As a progressive Christian, I long for the actualization of many of the planks in the Democratic platform, but I know better than to equate any political agenda with God's commonwealth. Many people I know and love support McCain; I understand their reasons, but I can't agree with them.
I have in times past, supported third-party candidates, particularly those of the Green Party, as their priorities are much closer to my own than those of the Democratic Party. Although I knew they had no chance to win, I thought that, by supporting them, pressure could be exerted on the Democratic Party to move to the left.
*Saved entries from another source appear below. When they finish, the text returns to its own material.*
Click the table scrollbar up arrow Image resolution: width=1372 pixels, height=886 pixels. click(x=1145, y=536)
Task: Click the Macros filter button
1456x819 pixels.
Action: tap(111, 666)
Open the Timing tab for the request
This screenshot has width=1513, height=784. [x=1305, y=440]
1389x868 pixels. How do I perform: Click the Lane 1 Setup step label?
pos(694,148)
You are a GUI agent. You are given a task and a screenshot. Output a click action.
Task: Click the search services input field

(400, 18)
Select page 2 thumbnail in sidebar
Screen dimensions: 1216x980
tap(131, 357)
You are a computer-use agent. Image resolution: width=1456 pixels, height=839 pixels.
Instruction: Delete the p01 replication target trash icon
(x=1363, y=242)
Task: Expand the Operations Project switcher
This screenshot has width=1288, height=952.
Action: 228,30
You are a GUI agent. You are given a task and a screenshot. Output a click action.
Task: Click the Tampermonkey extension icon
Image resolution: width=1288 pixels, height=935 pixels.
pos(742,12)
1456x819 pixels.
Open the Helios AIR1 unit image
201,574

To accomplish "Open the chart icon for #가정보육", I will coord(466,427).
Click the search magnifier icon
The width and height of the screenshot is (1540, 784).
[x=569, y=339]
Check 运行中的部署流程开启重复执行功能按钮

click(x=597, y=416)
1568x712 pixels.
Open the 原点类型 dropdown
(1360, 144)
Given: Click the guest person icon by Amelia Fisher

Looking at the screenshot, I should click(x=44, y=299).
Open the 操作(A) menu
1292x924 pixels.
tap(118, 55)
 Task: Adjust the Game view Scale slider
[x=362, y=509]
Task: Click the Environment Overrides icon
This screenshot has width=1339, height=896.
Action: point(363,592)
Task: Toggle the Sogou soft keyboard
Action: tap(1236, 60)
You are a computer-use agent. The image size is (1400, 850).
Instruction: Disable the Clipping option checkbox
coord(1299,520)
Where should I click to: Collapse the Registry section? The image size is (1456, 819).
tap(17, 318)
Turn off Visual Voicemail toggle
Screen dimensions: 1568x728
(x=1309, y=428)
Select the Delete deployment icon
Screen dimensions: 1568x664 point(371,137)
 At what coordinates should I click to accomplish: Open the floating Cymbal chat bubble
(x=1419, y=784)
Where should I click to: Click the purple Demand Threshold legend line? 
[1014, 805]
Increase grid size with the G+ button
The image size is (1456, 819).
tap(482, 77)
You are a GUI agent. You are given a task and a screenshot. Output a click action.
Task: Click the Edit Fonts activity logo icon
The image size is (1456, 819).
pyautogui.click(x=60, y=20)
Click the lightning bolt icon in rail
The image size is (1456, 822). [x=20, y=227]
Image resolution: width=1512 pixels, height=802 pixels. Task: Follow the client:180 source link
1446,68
This election cycle, however, I have become active in progressive movements within the Democratic Party.
Although Obama doesn't match up with my priorities as well as someone like Cynthia McKinney, the Green Party candidate, I feel that supporting the Democratic Party's progressive movements means supporting Obama for president. Even the Democratic Socialists of America, as leftist an organization one can find in our country, has come to the same conclusion. In its Declaration on the 2008 Presidential Election, the DSA says:
We have little hope that over the next three months the media will focus on the policy differences between Senators John McCain and Barack Obama. That is tragic, because there are major differences between the commitments of both candidates and their respective parties that need to be aired and understood, even if these differences are not as great as the democratic Left might like. Obama promises to restore to American workers the right to organize; to renegotiate international trade agreements so they enforce and do not retard labor, environmental, and human rights; to re-regulate the financial sector and end speculative excess; to bring troops home from Iraq and invest the saved funds in domestic needs; and to move toward universal health care. That’s a program worth electing a president on– or fighting for in the event the president and his party renege.I know that there is a wide spectrum of political views among people of faith and among people of goodwill; I honor those differences and respect those who hold views different from my own. However, the current social positions of the Democratic Party, even when not fully lived up to, are much closer to my own progressive theological stance and to the social positions of my denomination, The United Methodist Church, than are those of the Republican Party.
Generally untrustworthy to fulfill their promises, politicians and political parties waver in the wind like a shaking reed in comparison to God's unshakable plumbline of justice. In all honesty, so do I. I waver, I shake, I tremble. I know that I could be wrong; I fear that he is just another politician, tricking us with rhetoric, but I am inspired and moved by his rhetoric. I think Obama is our best choice.